MovieMan and More

I was watching a number of films these few days (making full use of the holidays.. haha) when I came across new actors and actresses and filmmakers that i admire.

First of, there are the actors. I mean, other then their way-too-charming looks, there are their talents as well.

Introducing Jim Sturgess!

He is this Brit actor I noticed while watching 21. Didn’t watch the film particularly for the actors, but because I read about the film in American Cinematographer magazine. It was photographed by cinematographer Russell Carpenter, one DP I admire. So anyway, Jim Sturgess was so cute and charming in 21 that I went to look up on him and watch other of his films, Across the Universe. Being a Brit, his British accent there was so so cute! Haha! And of course, his acting was good too.

Enjoy:

I’m thinking Vanessa Heng will like him too. Haha.

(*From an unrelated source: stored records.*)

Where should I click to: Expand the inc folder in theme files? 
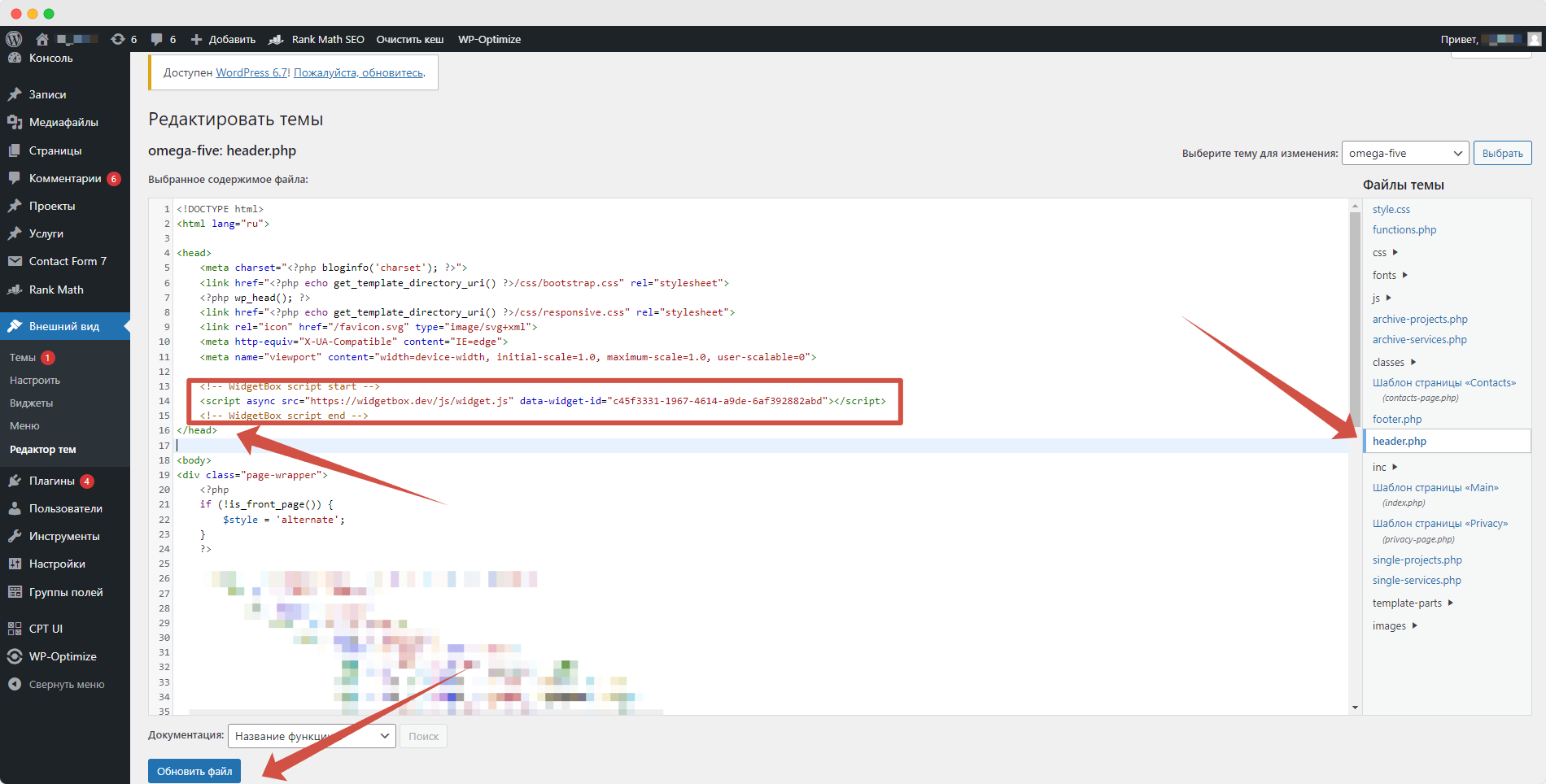point(1385,467)
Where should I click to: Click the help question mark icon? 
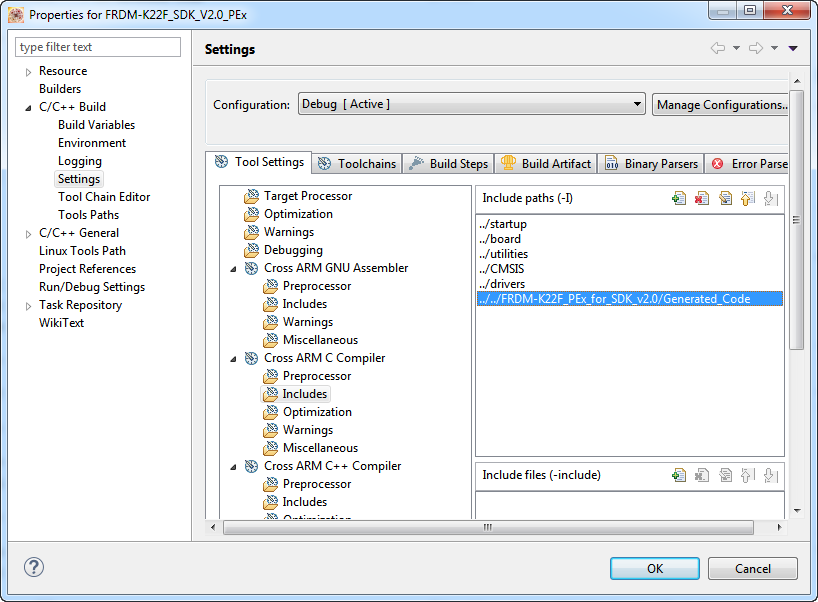[x=34, y=567]
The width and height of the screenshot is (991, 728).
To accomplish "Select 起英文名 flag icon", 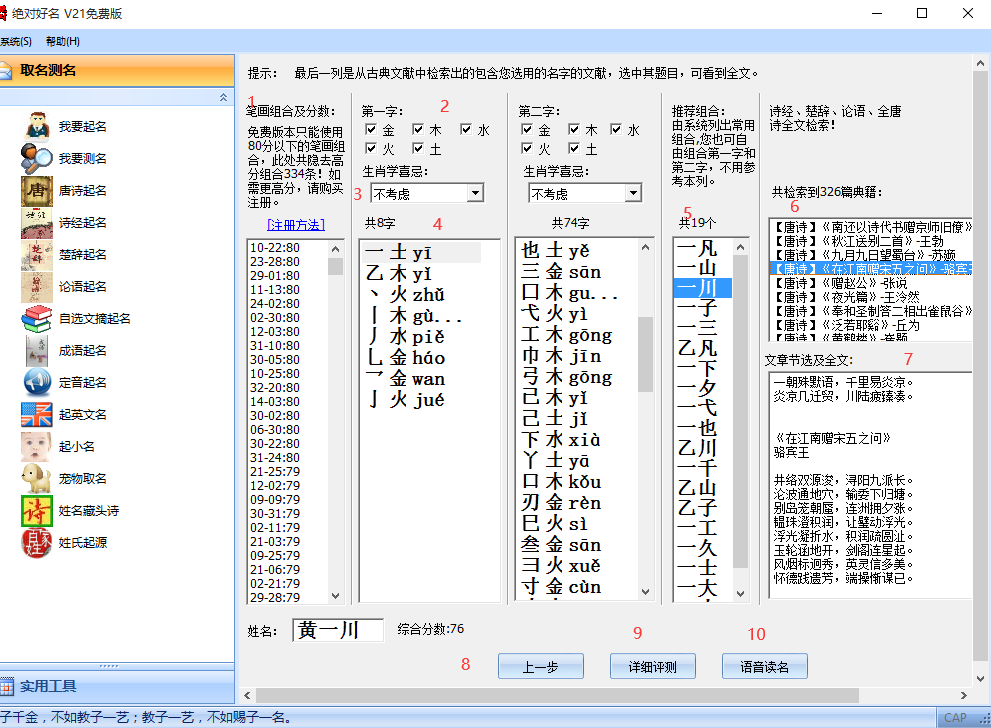I will click(x=37, y=415).
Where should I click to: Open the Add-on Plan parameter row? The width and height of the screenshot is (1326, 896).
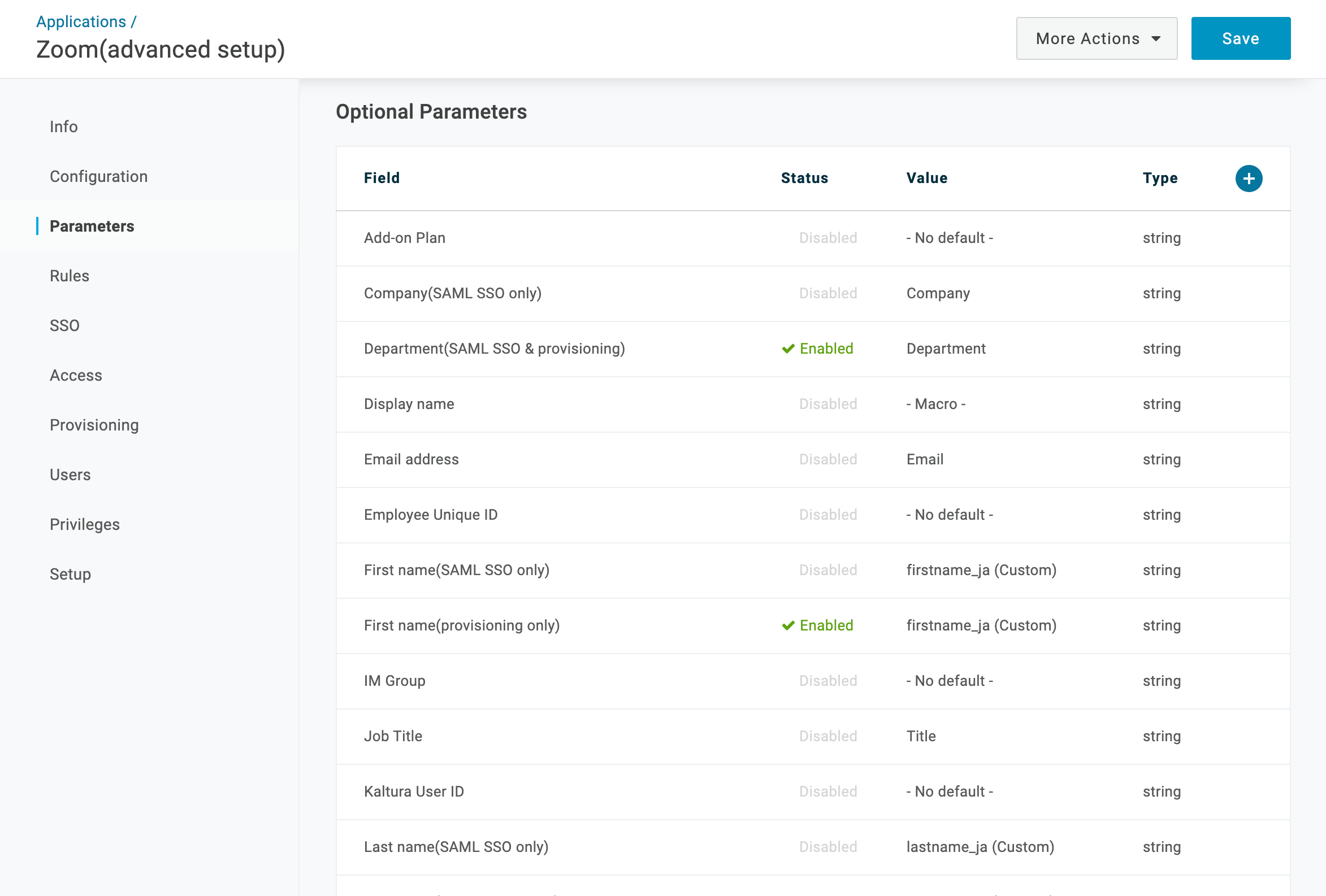pos(812,238)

And I also watched The Grifters (1990) because of director Stephen Frears, a British director I learnt about in Film History class. Then, ta-da! I came across actor John Cusack. He’s about 20 years older now, but he was handsome back then. Haha. I mean, I watched a more recent movie of his, Being John Malkovich (1999), and he look totally different, make up and stuff! But his acting was amazing there.

In a way ‘like’ Johnny Depp, he choose to act in more ‘unconventional’ films, not those mainstream ones. At least that’s what I read about him so far. And he likes his privacy, not trying to draw too much attention to himself, which is really unlike may actors/actresses now, who will do anything to get some attention. He used to be a teen idol (i can understand why, lol), but he said he hates it, according to imdb.

Anyway, here’s his younger photos.

Don’t get me wrong. I don’t like to go crazy over cute movie stars, but here, I admire them for their talents and of course, their looks do add in to the interest. ehhh…. Hah.

Although I normally watch films mainly for the directing, story and cinematography, I’m trying to look into more aspects of filmmaking, like editing, soundtrack, acting etc. Like in the film There Will be Blood, I found the music particularly interesting. I mean, all cast and crew all work towards 1 goal and dream isn’t? Cheesy, but it makes sense to me.

And I found another DP who I thought did a relatively good job in The Grifters. Introducing….. Oliver Stapleton, B.S.C. He’s not a particularly famous DP, but I thought he did a great job in the lighting for The Grifters. He did a great job in making the film have this visual depth in terms in lighting the subject. I just didn’t like it that he added too much eye light to actress Annette Bening in the restaurant. It look a little too fake and over-glamorizing. Well, perhaps the studio wanted him to make her look as good as possible to sell their stars to the audiences.

If I’m not wrong, pardon me if I am (I shall go check it out though), one of my favourite DP, Conrad L. Hall was mad because an actress and the studio wanted him to light the actress to make her look very very good onscreen, even though it looked fake and did not support the storytelling fully. In my own opinion, Conrad L Hall didn’t want to ‘betray’ the art of cinematography just to make people look overly good for the sake of making them look terrific. I think he did say something like, it was his job to make the talents look presentable and pleasant, but not so ‘fakely’ beautiful. I really respect this man. His works are great too! My favourite DP Emmanuel Lubezki and him are friends, and Lubezki once said that every time he went to Conrad Hall’s movie set, his lighting plan always amazes Lubezki. What a great man Conrad Hall is. Wow.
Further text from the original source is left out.